ANALOG and DIGITAL, the eternal challenge

We are deeply analogue beings, the world itself is analogue, the music we listen to has been created and reproduced analogue since its inception, and to a large extent still is.

Sounds, understood as sound waves, are born analogue and reach our ears analogue

What possibly changes along the way is how these sounds, once generated, are recorded, recorded, transported and processed.
Whereas until a few decades ago only the analogue method existed, today it is likely that part of our reproduction system is partly digital, as is the case with CD players and so-called ‘liquid’ music, for example.

Without entering into a discussion on which of these two methods is the best, we would like to focus on what we consider to be the biggest and most significant difference between them, the one that radically distinguishes them as it relates to the very roots of their functioning.

We could say in summary form that analogue shows its upper limit more or less progressively. For example, the distortion of a loudspeaker increases as the excursion increases, just as a power amplifier begins to manifest its sizing limits as it approaches its maximum power. Both express a natural ‘sense of fatigue’, similar to what we experience in a thousand everyday situations: for example, we get tired much faster when running than when walking.
We could therefore generally define the quality of analogue as inversely proportional to the amplitude of what it has to reproduce.

In digital, the opposite happens: quality is directly proportional to the amplitude of the signal it represents, consisting of the number of bits used for its encoding. We have in fact that a signal with maximum amplitude uses all the available bits (e.g. 16 in the Red Book standard of Audio CDs), while weaker signals can use a smaller quantity of bits, up to their suppression when their level is less than a single bit (the experts will forgive me for this deliberately simplified representation in order to make it more comprehensible and usable for everyone).

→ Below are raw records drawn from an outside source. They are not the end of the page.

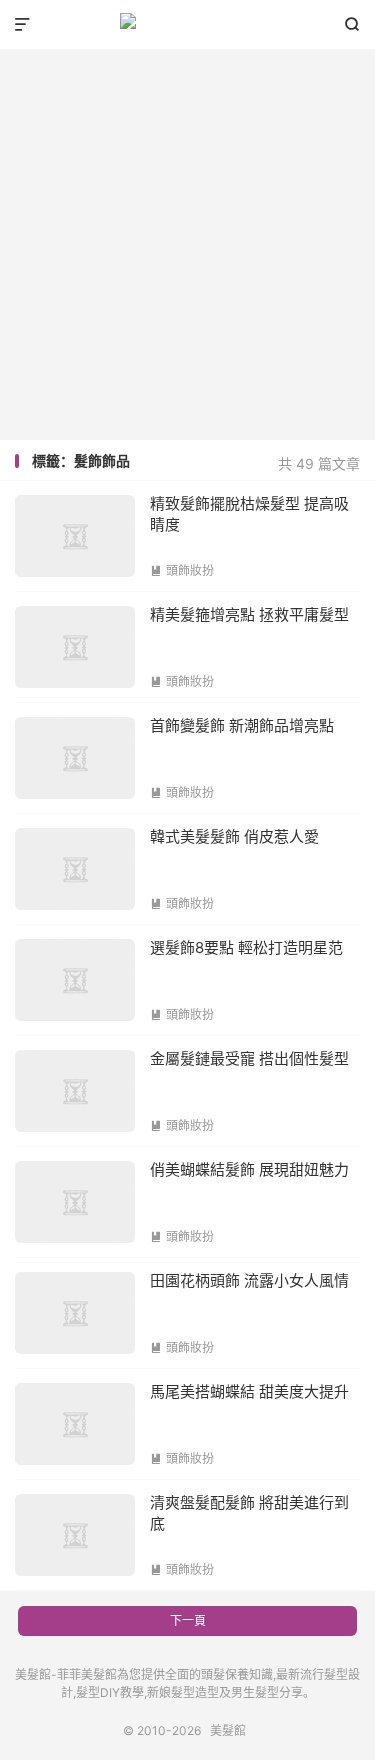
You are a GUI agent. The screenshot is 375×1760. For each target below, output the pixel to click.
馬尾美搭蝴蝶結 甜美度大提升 (249, 1391)
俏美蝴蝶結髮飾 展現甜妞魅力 (249, 1169)
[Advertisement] (187, 237)
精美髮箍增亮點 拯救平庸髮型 (249, 614)
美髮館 (187, 25)
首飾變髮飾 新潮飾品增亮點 (242, 725)
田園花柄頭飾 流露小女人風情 (249, 1280)
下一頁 (188, 1620)
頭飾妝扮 (182, 570)
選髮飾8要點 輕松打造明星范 (246, 947)
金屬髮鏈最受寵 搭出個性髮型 (249, 1058)
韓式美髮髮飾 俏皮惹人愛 (234, 836)
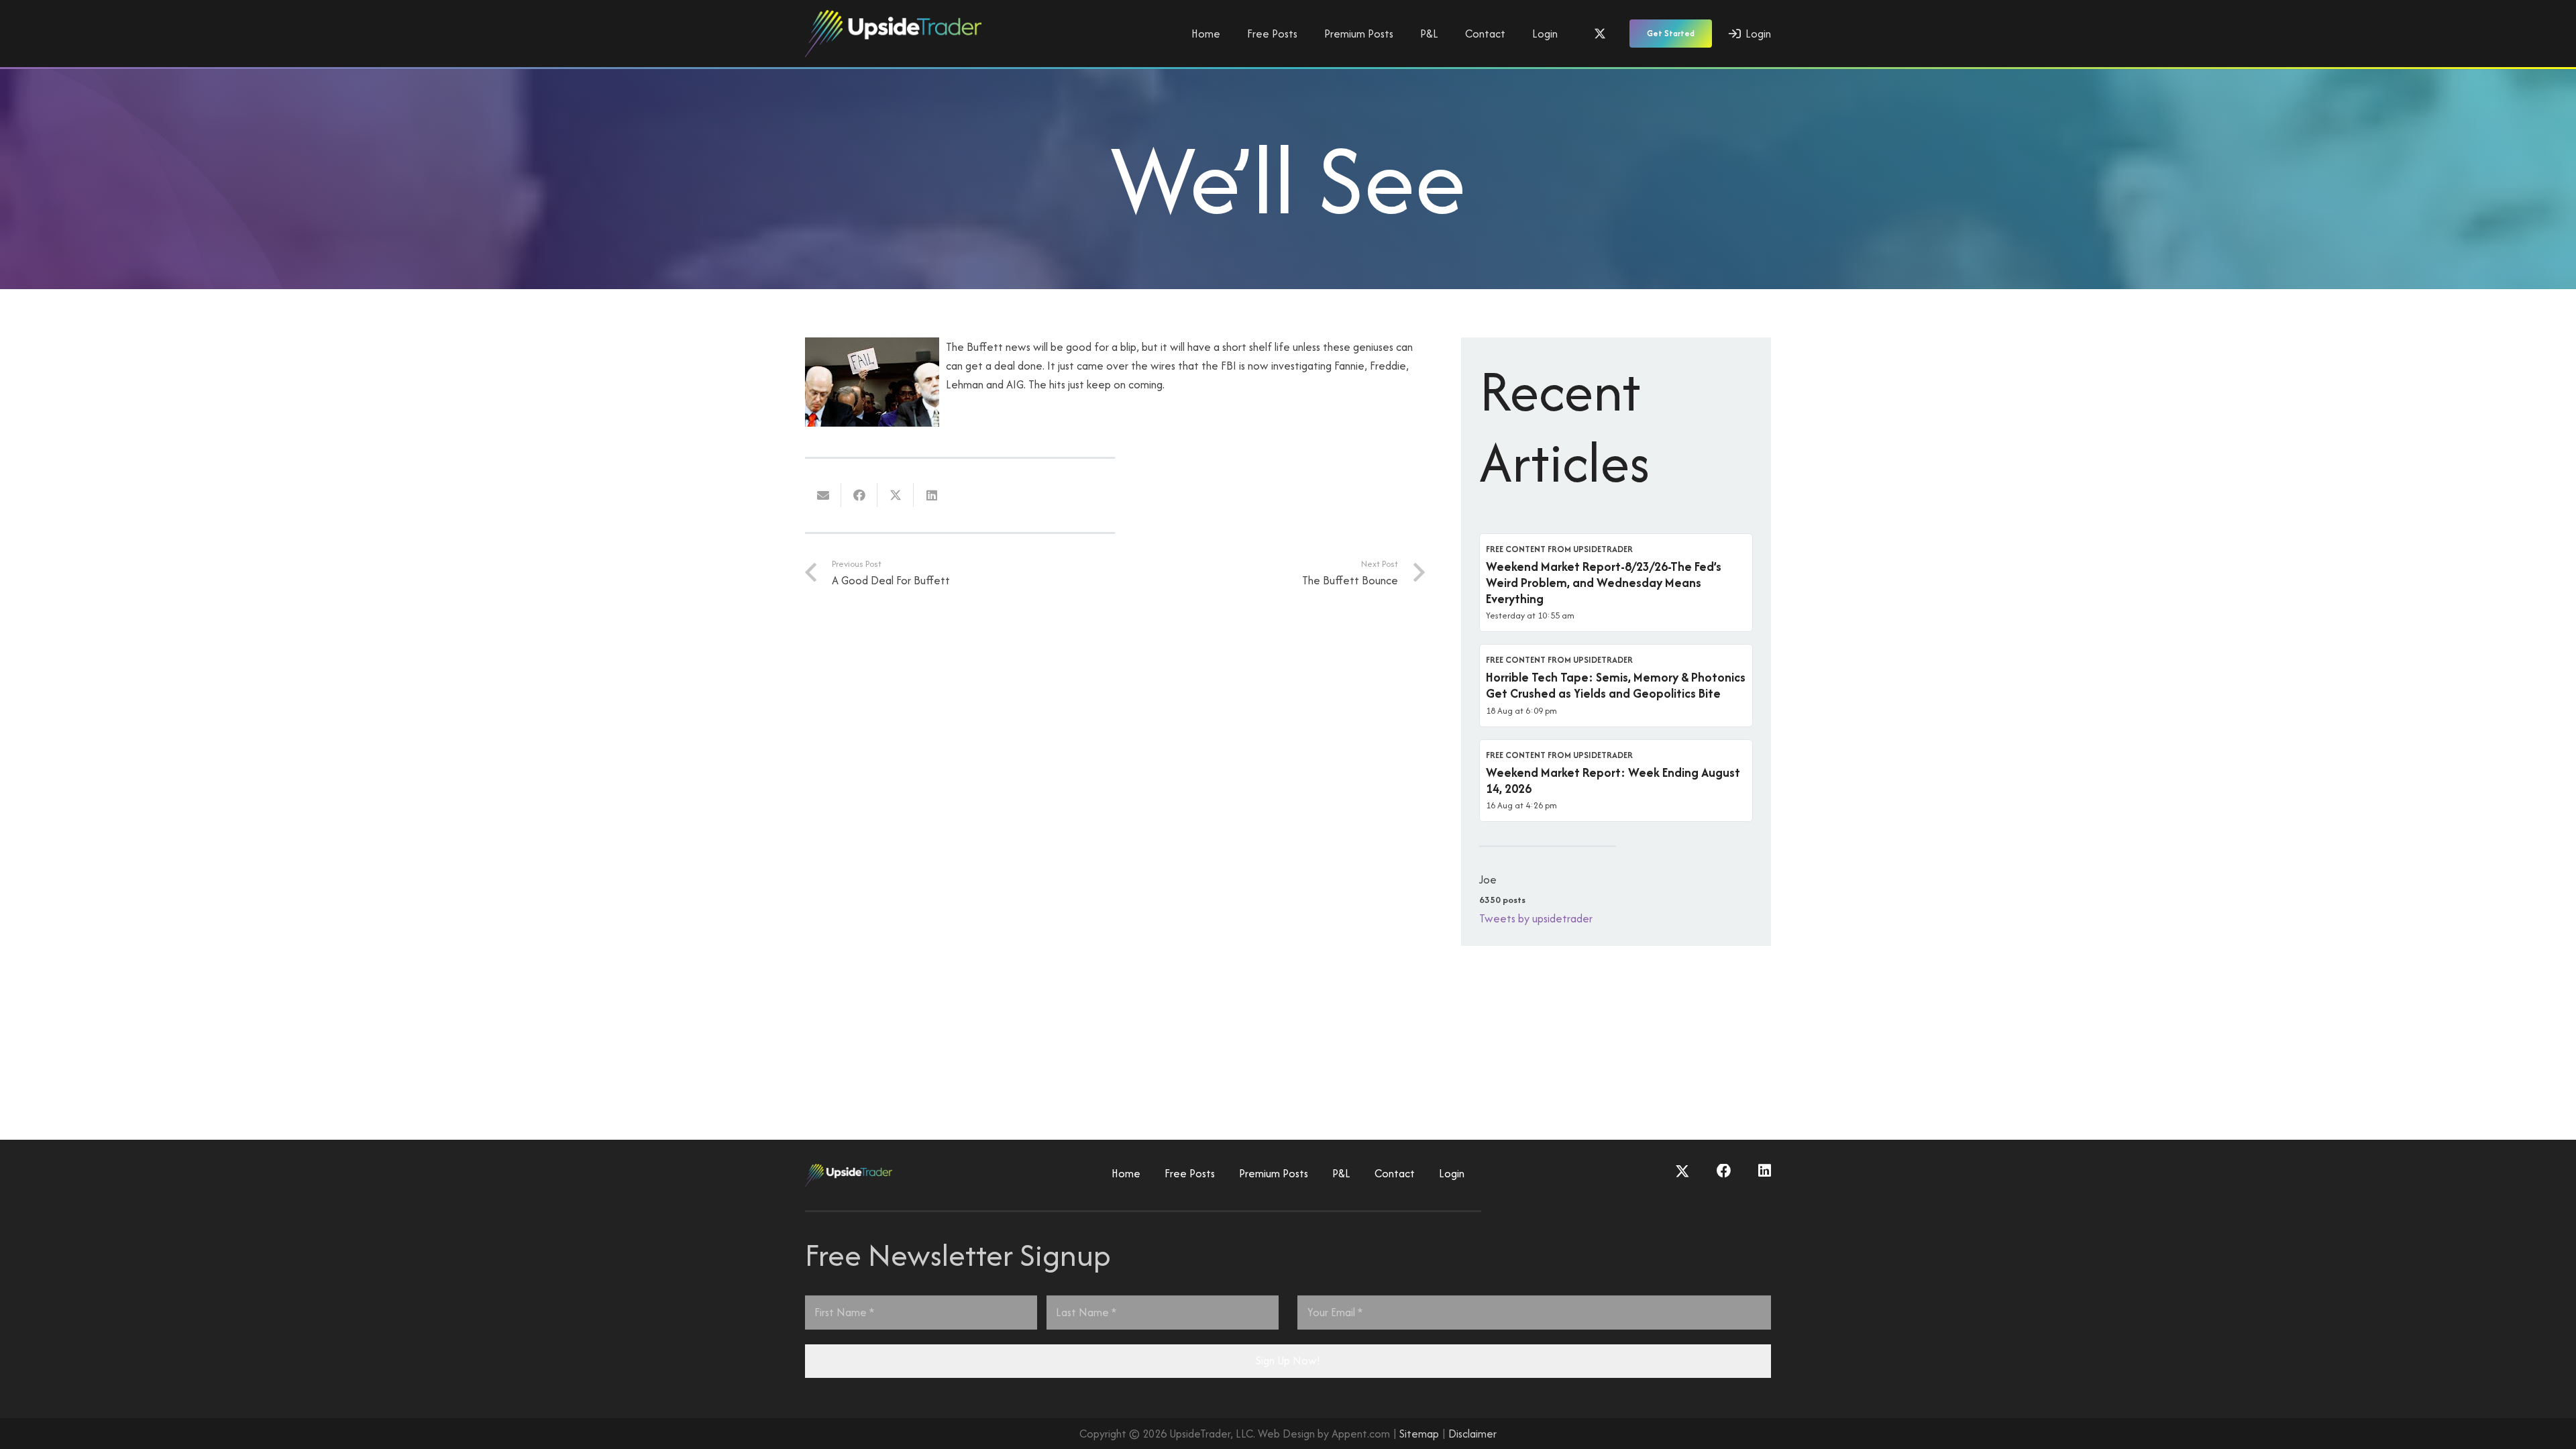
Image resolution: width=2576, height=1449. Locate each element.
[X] (1600, 33)
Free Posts (1190, 1173)
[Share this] (859, 495)
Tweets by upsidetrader (1536, 918)
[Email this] (823, 495)
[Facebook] (1724, 1171)
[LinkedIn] (1764, 1171)
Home (1126, 1173)
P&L (1341, 1173)
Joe (1488, 879)
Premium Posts (1273, 1173)
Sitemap (1419, 1434)
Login (1451, 1173)
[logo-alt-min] (893, 33)
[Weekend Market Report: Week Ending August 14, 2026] (1616, 780)
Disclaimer (1472, 1434)
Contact (1395, 1173)
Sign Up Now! (1288, 1360)
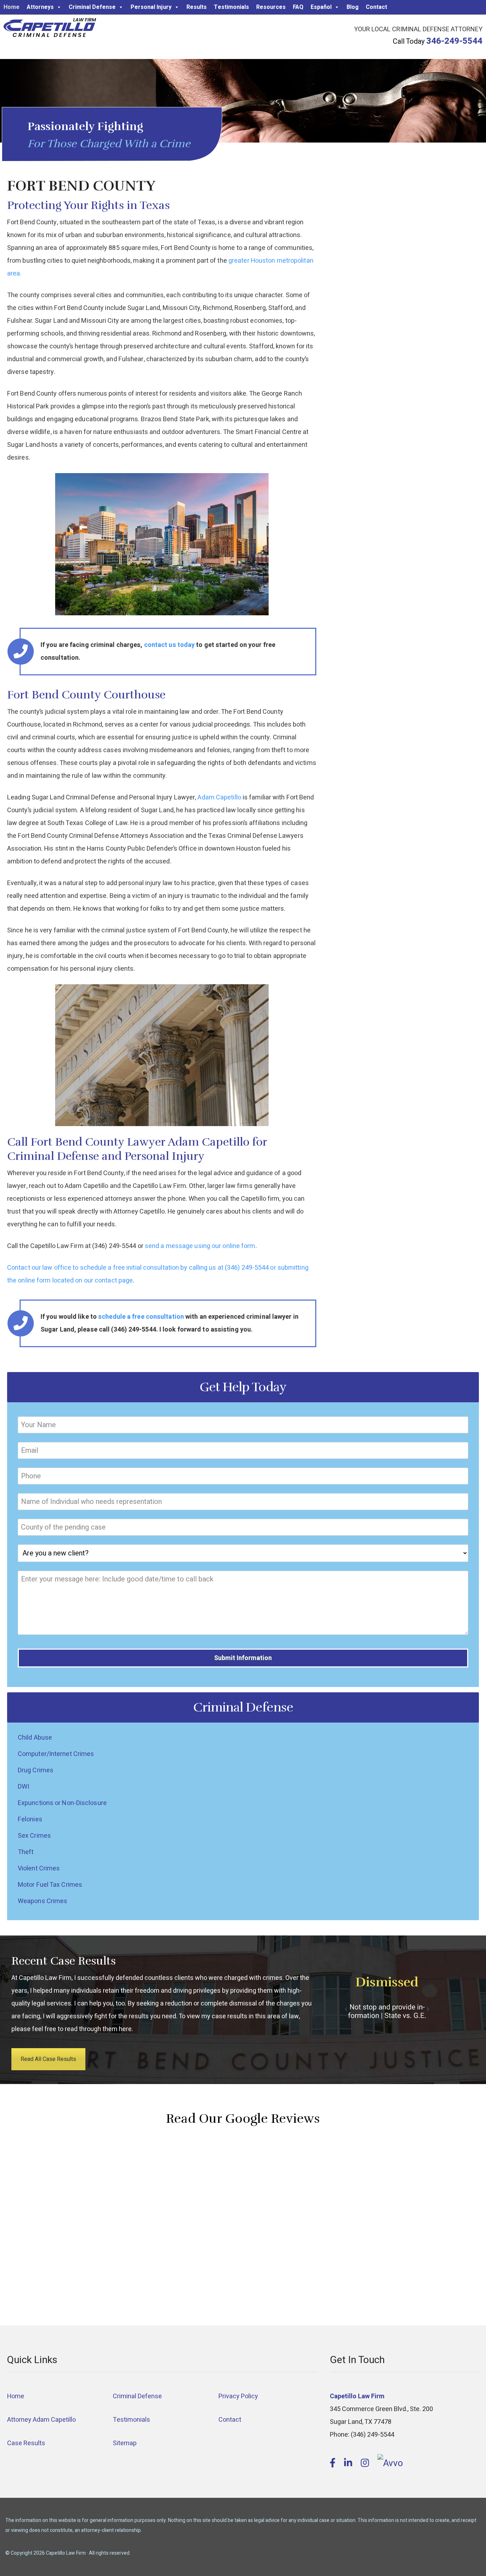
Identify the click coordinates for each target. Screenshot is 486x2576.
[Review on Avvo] (390, 2463)
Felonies (30, 1819)
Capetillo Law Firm (50, 28)
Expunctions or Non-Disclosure (62, 1803)
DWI (23, 1787)
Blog (353, 7)
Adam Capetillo (219, 797)
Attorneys (40, 7)
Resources (271, 7)
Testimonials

What are the consequences of this profoundly different behaviour of these two approaches?

To answer this, we have to consider that, in music recording, certain types of information are usually at a very low level, but are fundamental for correct reproduction. In fact, we find in this range many of the upper harmonics of the instruments, which characterise their timbre, and most of the spatial micro-information that defines the environment in which the instruments were recorded.
It is clear that the loss of this information impairs the correct reproduction of the original timbre and its spatial localisation within the recreated acoustic scene.

Both systems are however limited: at the bottom by the noise floor, at the top by the maximum manageable value (number of bits, maximum linear excursion, etc.). These limits define the maximum dynamic excursion of each system.

So which system do you prefer?
There is no definitive answer, except that it ‘depends’ on many factors, including the complexity of the system you want to equip yourself with, the cost you intend to incur, the quality you want to achieve, and what you are willing to give up.
Everyone will therefore find the answer that is most correct for them.